Lidcombe’da; • Terapi süresince; çocuk akıcı konuşmaya özendirilmelidir. • Eğlenceli ve bol konuşacağı, akıcı konuşma ortamları yaratılmalıdır. • Bu etkinliklerin sonunda da; soyut ya da somut ödüller verilmelidir. • Terapide düzeltme ve ödüllendirme uygun zamanlarda olmalıdır.
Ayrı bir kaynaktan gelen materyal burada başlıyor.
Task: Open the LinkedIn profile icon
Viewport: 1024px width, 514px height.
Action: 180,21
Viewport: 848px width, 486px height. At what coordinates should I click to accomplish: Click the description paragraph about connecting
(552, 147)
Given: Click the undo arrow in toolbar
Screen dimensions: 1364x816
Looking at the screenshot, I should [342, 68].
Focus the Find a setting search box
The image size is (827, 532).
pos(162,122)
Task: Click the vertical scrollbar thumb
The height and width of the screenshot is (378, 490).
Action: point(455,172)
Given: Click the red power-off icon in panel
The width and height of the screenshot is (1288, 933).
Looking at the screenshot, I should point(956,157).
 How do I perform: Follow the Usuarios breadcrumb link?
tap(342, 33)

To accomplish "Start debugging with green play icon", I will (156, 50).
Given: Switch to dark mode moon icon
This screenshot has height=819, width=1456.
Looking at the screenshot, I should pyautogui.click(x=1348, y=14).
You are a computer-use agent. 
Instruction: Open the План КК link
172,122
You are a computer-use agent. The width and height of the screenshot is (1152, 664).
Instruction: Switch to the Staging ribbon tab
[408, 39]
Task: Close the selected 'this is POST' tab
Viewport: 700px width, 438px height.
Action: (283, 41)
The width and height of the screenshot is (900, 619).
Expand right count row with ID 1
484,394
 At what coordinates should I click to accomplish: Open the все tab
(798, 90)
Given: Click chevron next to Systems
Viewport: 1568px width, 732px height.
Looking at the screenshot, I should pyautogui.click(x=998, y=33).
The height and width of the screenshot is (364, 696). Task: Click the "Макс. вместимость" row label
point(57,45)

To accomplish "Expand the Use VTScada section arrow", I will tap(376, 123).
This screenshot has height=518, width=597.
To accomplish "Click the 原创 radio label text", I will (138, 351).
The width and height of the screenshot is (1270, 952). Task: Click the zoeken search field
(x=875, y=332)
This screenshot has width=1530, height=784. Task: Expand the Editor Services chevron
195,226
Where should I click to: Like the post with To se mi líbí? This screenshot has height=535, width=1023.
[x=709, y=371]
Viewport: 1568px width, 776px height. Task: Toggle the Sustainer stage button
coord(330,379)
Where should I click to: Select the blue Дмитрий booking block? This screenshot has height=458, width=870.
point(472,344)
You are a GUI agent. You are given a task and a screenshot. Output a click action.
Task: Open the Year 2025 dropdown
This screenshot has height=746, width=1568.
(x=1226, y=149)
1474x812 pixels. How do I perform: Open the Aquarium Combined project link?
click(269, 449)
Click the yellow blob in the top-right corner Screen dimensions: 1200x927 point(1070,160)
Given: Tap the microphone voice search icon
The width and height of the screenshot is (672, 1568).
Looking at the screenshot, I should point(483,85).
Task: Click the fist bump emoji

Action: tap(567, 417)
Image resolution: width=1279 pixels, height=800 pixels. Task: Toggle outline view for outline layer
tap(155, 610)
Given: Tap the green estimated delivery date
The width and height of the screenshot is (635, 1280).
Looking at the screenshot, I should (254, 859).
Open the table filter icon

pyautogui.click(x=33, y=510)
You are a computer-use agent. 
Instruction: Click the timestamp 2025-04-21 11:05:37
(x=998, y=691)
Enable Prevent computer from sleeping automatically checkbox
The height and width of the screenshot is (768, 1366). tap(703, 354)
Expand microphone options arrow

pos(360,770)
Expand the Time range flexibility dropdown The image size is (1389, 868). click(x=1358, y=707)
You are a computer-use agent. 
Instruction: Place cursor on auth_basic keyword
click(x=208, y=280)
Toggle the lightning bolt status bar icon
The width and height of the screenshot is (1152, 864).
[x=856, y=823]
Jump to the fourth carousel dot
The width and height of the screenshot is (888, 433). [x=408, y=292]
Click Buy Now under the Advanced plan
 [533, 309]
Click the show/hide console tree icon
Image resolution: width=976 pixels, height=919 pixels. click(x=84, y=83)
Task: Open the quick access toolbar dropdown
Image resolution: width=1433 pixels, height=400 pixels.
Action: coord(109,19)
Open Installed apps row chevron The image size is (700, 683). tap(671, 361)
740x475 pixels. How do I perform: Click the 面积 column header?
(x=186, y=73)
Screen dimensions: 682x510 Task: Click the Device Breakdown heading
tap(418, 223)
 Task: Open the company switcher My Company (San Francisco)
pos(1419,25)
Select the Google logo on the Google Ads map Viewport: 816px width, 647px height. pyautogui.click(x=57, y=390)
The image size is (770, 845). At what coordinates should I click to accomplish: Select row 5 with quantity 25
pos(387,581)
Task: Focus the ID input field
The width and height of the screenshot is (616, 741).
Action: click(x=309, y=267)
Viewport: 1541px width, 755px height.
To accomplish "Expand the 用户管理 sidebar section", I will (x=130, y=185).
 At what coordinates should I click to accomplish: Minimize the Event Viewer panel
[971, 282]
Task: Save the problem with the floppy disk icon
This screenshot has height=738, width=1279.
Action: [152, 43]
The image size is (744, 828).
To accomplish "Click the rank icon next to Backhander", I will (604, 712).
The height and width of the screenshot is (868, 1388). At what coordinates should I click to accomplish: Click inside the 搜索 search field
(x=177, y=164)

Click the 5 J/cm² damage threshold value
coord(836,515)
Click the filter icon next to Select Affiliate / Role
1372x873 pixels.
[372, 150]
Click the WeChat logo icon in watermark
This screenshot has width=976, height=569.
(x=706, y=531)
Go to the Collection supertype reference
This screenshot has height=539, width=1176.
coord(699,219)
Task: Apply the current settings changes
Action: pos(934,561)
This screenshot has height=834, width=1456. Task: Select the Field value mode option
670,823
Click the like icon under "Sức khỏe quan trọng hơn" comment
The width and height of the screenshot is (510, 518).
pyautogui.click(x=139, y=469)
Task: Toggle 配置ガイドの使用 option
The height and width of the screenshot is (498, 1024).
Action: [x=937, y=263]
Terapi sırasında vaatlerde bulunulmalıdır. Çocuğun günlük hayatına yönelik küçük, basit şeyler vaat edilmelidir. (Sevdiği programı izleme, sevdiği yemeği yapma, birlikte sinemaya gitme…)
Entegre Bakış Açısı (Integration of Approaches) • Bazı klinisyenler tek yöntemin kullanılmasına inanırken, diğerleri tüm bakış açılarının birleştirilmesinden yanadır. Hastanın durumuna uygun seçeneği belirlemek klinisyenin işidir. Kişi için neyin daha uygun olacağı tartışılıp gerekirse tek teknik gerekirse entegre terapi teknikleri uygulanabilir. Bu yaklaşımın temsilcileri: Hugo Gregory, Diane Hill, June Campbell, C. Woodruff Starkweather, Meryl Wall ve Florence Myers’dır.
Terapi Sırasında Terapist Tutumu Nasıl Olmalıdır? 1- Yavaş ve sakin bir tavırla yaklaşılmalıdır. 2- Konuşmadaki sorunlar oyunsal içerikle açıklanmalıdır. Çocuğa da bunları bulma ve ayırt etme becerisi kazandırılmalıdır. 3- Çocuğun yaşına uygun oyunlar sürekli kullanılarak kekemelik davranışıyla eşleştirilerek kekemeliğe karşı duygusal tepkileri değiştirilmeli ve azaltılmalıdır.